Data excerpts
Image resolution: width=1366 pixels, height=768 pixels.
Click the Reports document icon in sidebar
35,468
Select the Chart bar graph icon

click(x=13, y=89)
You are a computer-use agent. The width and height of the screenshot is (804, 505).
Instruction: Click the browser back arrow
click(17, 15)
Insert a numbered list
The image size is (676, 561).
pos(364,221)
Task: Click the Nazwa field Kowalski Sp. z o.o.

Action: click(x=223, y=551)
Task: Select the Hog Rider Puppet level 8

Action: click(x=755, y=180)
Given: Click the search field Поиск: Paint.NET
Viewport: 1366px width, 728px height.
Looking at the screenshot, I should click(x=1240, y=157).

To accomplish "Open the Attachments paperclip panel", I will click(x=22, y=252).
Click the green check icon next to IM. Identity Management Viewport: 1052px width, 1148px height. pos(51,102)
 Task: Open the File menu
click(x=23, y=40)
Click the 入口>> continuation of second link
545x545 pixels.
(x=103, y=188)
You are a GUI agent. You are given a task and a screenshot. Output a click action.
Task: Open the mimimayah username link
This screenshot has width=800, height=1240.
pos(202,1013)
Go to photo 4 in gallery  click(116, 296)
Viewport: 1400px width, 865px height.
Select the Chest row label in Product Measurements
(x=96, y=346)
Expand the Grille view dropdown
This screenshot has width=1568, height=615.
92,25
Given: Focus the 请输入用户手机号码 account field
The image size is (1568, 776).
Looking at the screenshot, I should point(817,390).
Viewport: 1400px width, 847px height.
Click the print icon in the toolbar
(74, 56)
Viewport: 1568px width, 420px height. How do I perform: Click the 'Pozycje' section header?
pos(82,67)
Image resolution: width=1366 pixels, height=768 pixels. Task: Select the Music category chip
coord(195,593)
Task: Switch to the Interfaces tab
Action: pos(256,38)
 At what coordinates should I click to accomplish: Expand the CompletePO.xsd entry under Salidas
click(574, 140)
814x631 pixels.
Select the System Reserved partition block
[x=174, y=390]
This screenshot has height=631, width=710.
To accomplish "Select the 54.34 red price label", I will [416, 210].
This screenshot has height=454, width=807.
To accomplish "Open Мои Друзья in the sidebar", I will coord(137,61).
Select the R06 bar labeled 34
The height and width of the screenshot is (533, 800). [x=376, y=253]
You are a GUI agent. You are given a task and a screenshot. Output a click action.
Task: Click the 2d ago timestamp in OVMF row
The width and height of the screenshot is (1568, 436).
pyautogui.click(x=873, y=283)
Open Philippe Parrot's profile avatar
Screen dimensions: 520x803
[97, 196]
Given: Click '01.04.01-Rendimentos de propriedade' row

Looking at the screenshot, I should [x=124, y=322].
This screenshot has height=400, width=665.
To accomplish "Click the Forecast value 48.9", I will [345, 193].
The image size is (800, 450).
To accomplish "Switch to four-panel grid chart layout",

Brief
What you return must be an exact retyping of the lines above starting at the line with "Viewport: 1568px width, 420px" and ending at the line with "814x631 pixels.", and nothing besides.

Result
Viewport: 1568px width, 420px height. How do I perform: Click the 'Pozycje' section header?
pos(82,67)
Image resolution: width=1366 pixels, height=768 pixels. Task: Select the Music category chip
coord(195,593)
Task: Switch to the Interfaces tab
Action: pos(256,38)
 At what coordinates should I click to accomplish: Expand the CompletePO.xsd entry under Salidas
click(574, 140)
814x631 pixels.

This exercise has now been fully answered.